◆ **Your task**: Would you transcribe the data word for word?

------ Information supplied

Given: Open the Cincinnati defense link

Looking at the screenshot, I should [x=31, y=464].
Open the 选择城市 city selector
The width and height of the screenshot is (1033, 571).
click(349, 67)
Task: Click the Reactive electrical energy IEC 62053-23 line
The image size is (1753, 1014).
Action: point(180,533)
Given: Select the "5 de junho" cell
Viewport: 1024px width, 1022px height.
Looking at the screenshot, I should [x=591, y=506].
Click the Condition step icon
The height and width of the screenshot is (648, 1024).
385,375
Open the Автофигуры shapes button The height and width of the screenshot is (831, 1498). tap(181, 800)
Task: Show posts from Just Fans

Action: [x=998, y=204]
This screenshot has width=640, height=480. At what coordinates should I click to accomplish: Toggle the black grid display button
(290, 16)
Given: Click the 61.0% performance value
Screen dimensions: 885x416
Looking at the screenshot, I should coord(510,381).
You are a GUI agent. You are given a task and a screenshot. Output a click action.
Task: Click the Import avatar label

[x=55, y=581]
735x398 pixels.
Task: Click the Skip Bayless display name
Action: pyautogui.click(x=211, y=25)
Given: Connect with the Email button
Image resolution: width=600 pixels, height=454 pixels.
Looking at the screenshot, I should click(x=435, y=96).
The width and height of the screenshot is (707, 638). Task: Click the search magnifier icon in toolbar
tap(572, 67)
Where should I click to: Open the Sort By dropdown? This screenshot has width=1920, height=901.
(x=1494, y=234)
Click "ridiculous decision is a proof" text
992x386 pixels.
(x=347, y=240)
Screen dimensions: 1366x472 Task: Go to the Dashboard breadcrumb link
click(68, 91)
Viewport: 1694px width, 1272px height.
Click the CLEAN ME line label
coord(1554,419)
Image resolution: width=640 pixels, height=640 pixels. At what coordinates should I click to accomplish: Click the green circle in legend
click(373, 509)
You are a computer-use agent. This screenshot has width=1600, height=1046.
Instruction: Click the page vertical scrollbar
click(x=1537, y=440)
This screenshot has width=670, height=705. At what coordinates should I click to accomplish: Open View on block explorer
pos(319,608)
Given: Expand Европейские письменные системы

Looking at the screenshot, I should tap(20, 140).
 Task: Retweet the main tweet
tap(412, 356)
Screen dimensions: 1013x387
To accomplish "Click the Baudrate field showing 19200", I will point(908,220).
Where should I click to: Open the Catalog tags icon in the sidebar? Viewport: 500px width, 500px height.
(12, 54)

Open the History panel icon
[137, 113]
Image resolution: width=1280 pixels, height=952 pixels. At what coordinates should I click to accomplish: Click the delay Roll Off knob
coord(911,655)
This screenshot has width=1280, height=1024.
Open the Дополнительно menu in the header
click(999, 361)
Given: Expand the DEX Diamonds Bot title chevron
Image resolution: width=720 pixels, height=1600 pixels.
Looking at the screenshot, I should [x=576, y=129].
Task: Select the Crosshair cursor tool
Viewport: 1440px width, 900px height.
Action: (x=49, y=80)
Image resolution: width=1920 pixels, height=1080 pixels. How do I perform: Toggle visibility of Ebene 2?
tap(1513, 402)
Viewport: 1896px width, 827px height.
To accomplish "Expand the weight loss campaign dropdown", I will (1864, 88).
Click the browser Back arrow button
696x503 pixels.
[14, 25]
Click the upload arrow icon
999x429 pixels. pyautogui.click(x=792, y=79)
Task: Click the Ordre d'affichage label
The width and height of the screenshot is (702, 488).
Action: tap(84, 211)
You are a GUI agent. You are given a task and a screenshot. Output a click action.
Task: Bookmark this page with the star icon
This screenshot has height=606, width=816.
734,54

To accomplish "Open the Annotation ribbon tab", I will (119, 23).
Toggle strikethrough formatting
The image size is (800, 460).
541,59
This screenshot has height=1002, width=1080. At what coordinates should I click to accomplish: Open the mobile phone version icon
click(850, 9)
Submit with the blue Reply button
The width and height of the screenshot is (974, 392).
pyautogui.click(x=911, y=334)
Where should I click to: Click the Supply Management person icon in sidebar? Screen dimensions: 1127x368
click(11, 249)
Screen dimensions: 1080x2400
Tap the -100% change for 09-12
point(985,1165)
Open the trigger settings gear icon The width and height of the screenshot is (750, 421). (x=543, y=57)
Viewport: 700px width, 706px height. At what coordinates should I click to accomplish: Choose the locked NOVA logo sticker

------------

◆ **Task result**:
Given: Open the Cincinnati defense link

Looking at the screenshot, I should [x=31, y=464].
Open the 选择城市 city selector
The width and height of the screenshot is (1033, 571).
click(349, 67)
Task: Click the Reactive electrical energy IEC 62053-23 line
The image size is (1753, 1014).
Action: point(180,533)
Given: Select the "5 de junho" cell
Viewport: 1024px width, 1022px height.
Looking at the screenshot, I should [x=591, y=506].
Click the Condition step icon
The height and width of the screenshot is (648, 1024).
385,375
Open the Автофигуры shapes button The height and width of the screenshot is (831, 1498). tap(181, 800)
Task: Show posts from Just Fans

Action: [x=998, y=204]
This screenshot has width=640, height=480. At what coordinates should I click to accomplish: Toggle the black grid display button
(290, 16)
Given: Click the 61.0% performance value
Screen dimensions: 885x416
Looking at the screenshot, I should coord(510,381).
You are a GUI agent. You are given a task and a screenshot. Output a click action.
Task: Click the Import avatar label

[x=55, y=581]
735x398 pixels.
Task: Click the Skip Bayless display name
Action: pyautogui.click(x=211, y=25)
Given: Connect with the Email button
Image resolution: width=600 pixels, height=454 pixels.
Looking at the screenshot, I should click(x=435, y=96).
The width and height of the screenshot is (707, 638). Task: Click the search magnifier icon in toolbar
tap(572, 67)
Where should I click to: Open the Sort By dropdown? This screenshot has width=1920, height=901.
(x=1494, y=234)
Click "ridiculous decision is a proof" text
992x386 pixels.
(x=347, y=240)
Screen dimensions: 1366x472 Task: Go to the Dashboard breadcrumb link
click(68, 91)
Viewport: 1694px width, 1272px height.
Click the CLEAN ME line label
coord(1554,419)
Image resolution: width=640 pixels, height=640 pixels. At what coordinates should I click to accomplish: Click the green circle in legend
click(373, 509)
You are a computer-use agent. This screenshot has width=1600, height=1046.
Instruction: Click the page vertical scrollbar
click(x=1537, y=440)
This screenshot has width=670, height=705. At what coordinates should I click to accomplish: Open View on block explorer
pos(319,608)
Given: Expand Европейские письменные системы

Looking at the screenshot, I should tap(20, 140).
 Task: Retweet the main tweet
tap(412, 356)
Screen dimensions: 1013x387
To accomplish "Click the Baudrate field showing 19200", I will point(908,220).
Where should I click to: Open the Catalog tags icon in the sidebar? Viewport: 500px width, 500px height.
(12, 54)

Open the History panel icon
[137, 113]
Image resolution: width=1280 pixels, height=952 pixels. At what coordinates should I click to accomplish: Click the delay Roll Off knob
coord(911,655)
This screenshot has width=1280, height=1024.
Open the Дополнительно menu in the header
click(999, 361)
Given: Expand the DEX Diamonds Bot title chevron
Image resolution: width=720 pixels, height=1600 pixels.
Looking at the screenshot, I should [x=576, y=129].
Task: Select the Crosshair cursor tool
Viewport: 1440px width, 900px height.
Action: (x=49, y=80)
Image resolution: width=1920 pixels, height=1080 pixels. How do I perform: Toggle visibility of Ebene 2?
tap(1513, 402)
Viewport: 1896px width, 827px height.
To accomplish "Expand the weight loss campaign dropdown", I will (1864, 88).
Click the browser Back arrow button
696x503 pixels.
[14, 25]
Click the upload arrow icon
999x429 pixels. pyautogui.click(x=792, y=79)
Task: Click the Ordre d'affichage label
The width and height of the screenshot is (702, 488).
Action: tap(84, 211)
You are a GUI agent. You are given a task and a screenshot. Output a click action.
Task: Bookmark this page with the star icon
This screenshot has height=606, width=816.
734,54

To accomplish "Open the Annotation ribbon tab", I will (119, 23).
Toggle strikethrough formatting
The image size is (800, 460).
541,59
This screenshot has height=1002, width=1080. At what coordinates should I click to accomplish: Open the mobile phone version icon
click(850, 9)
Submit with the blue Reply button
The width and height of the screenshot is (974, 392).
pyautogui.click(x=911, y=334)
Where should I click to: Click the Supply Management person icon in sidebar? Screen dimensions: 1127x368
click(11, 249)
Screen dimensions: 1080x2400
Tap the -100% change for 09-12
point(985,1165)
Open the trigger settings gear icon The width and height of the screenshot is (750, 421). (x=543, y=57)
Viewport: 700px width, 706px height. At what coordinates should I click to accomplish: Choose the locked NOVA logo sticker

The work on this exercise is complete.